10th century; volume 1; ed. Russell Poole;

1. Hákonarmál (Hák) - 21

Skj info: Eyvindr Finnsson skáldaspillir, Norsk skjald, 10. årh. (d. omkr. 990). (AI, 64-74, BI, 57-65).

Skj poems:
1. Hákonarmál
2. Háleygjatal
3. Lausavísur

Eyvindr (Eyv, c. 915-990) has been called the last important Norwegian skald (Genzmer 1920, 159; also Boyer 1990a, 201). He is listed in Skáldatal (SnE 1848-87, III, 253, 256, 261, 265-6) among the poets of Hákon góði ‘the Good’ Haraldsson and Hákon jarl Sigurðarson. His maternal grandmother was a daughter of Haraldr hárfagri ‘Fair-hair’, and he seems to have been close to Haraldr’s son Hákon góði from early on, serving at his court as one of a group of brilliant skalds.
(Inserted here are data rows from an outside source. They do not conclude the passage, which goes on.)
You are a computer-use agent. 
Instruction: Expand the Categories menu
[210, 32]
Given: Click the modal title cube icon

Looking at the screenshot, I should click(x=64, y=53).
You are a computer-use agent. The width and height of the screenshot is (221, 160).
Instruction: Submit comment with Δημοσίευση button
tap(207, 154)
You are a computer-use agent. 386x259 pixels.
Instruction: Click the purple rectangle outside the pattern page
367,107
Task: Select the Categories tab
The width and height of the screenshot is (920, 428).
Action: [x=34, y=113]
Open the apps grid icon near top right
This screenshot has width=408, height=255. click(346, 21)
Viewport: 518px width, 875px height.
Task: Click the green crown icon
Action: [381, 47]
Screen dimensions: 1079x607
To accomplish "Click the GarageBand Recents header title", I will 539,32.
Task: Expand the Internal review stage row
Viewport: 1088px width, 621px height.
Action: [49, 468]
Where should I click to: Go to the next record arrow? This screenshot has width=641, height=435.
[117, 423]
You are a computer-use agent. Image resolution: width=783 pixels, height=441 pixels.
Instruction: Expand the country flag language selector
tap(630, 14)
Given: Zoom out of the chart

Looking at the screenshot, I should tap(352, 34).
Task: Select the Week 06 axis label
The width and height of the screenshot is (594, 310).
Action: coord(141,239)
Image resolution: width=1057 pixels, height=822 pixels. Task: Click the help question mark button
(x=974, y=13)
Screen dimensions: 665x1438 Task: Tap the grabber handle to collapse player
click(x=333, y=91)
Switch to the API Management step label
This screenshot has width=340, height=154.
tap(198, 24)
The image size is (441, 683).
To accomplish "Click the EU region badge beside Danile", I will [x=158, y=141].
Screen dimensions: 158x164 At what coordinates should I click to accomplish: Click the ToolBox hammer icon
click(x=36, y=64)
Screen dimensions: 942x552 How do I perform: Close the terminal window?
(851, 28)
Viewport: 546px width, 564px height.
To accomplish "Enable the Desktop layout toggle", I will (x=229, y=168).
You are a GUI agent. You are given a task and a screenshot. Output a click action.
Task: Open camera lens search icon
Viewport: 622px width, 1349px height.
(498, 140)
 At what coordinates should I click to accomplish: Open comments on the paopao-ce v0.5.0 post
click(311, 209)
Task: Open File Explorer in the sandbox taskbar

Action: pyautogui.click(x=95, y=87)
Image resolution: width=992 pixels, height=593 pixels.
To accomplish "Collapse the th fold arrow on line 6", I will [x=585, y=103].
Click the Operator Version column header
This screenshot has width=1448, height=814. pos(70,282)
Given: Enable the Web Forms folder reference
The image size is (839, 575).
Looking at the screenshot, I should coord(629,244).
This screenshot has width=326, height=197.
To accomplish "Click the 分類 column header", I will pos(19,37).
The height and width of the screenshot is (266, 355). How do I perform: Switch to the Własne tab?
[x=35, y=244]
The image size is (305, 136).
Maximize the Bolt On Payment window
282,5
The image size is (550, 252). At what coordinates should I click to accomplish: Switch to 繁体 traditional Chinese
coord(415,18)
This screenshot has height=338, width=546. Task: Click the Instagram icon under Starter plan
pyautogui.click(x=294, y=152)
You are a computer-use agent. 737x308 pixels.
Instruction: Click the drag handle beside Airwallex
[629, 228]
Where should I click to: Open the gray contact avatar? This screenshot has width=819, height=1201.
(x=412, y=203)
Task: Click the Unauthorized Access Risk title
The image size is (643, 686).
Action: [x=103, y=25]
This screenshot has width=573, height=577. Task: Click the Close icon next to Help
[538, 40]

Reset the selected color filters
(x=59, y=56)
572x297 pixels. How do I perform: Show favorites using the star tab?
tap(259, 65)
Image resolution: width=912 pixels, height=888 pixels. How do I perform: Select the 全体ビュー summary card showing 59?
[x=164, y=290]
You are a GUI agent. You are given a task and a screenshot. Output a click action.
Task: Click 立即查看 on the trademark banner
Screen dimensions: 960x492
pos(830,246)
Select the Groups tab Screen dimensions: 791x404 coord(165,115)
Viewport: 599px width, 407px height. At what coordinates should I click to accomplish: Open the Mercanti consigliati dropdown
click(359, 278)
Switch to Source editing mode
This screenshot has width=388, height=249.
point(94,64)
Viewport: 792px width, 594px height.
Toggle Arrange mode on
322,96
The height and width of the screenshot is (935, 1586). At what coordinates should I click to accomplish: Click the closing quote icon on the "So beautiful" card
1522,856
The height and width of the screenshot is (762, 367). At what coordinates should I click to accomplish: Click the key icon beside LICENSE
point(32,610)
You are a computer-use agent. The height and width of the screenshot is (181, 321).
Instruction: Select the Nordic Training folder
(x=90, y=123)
After Hákon’s death he resided at the court of Haraldr gráfeldr ‘Grey-cloak’, but relations with Haraldr seem to have soured quickly, as evidenced by his lausavísur. Eyvindr spent the last part of his life with the powerful Hákon jarl Sigurðarson of Hlaðir (Lade), whose family had supported Hákon góði against the sons of Eiríkr blóðøx ‘Blood-axe’. According to Hkr (ÍF 26, 221), in addition to Háleygjatal (Hál), Hákonarmál (Hák) and the lausavísur, Eyvindr composed a poem Íslendingadrápa, but this has not come down to us. The epithet skáldaspillir is usually interpreted to mean ‘Plagiarist’, literally ‘Destroyer (or Despoiler?) of Poets’ in reference to his habit of drawing inspiration from and alluding to earlier compositions, specifically Ynglingatal (Þjóð Yt) for Hál and Eiríksmál (Anon Eirm), along with several eddic poems, for Hák (see Introductions to Hál and Hák). The alternative interpretation ‘Poem-reciter’ proposed by Wadstein (1895a, 88) is unconvincing; see further Olsen (1962a, 28), and Beck (1994a). For further biographical information, see LH I, 447-9, Holm-Olsen (1953) and Marold (1993a).

Hákonarmál (‘Words about Hákon’) — Eyv HákI

R. D. Fulk 2012, ‘(Introduction to) Eyvindr skáldaspillir Finnsson, Hákonarmál’ in Diana Whaley (ed.), Poetry from the Kings’ Sagas 1: From Mythical Times to c. 1035. Skaldic Poetry of the Scandinavian Middle Ages 1. Turnhout: Brepols, p. 171.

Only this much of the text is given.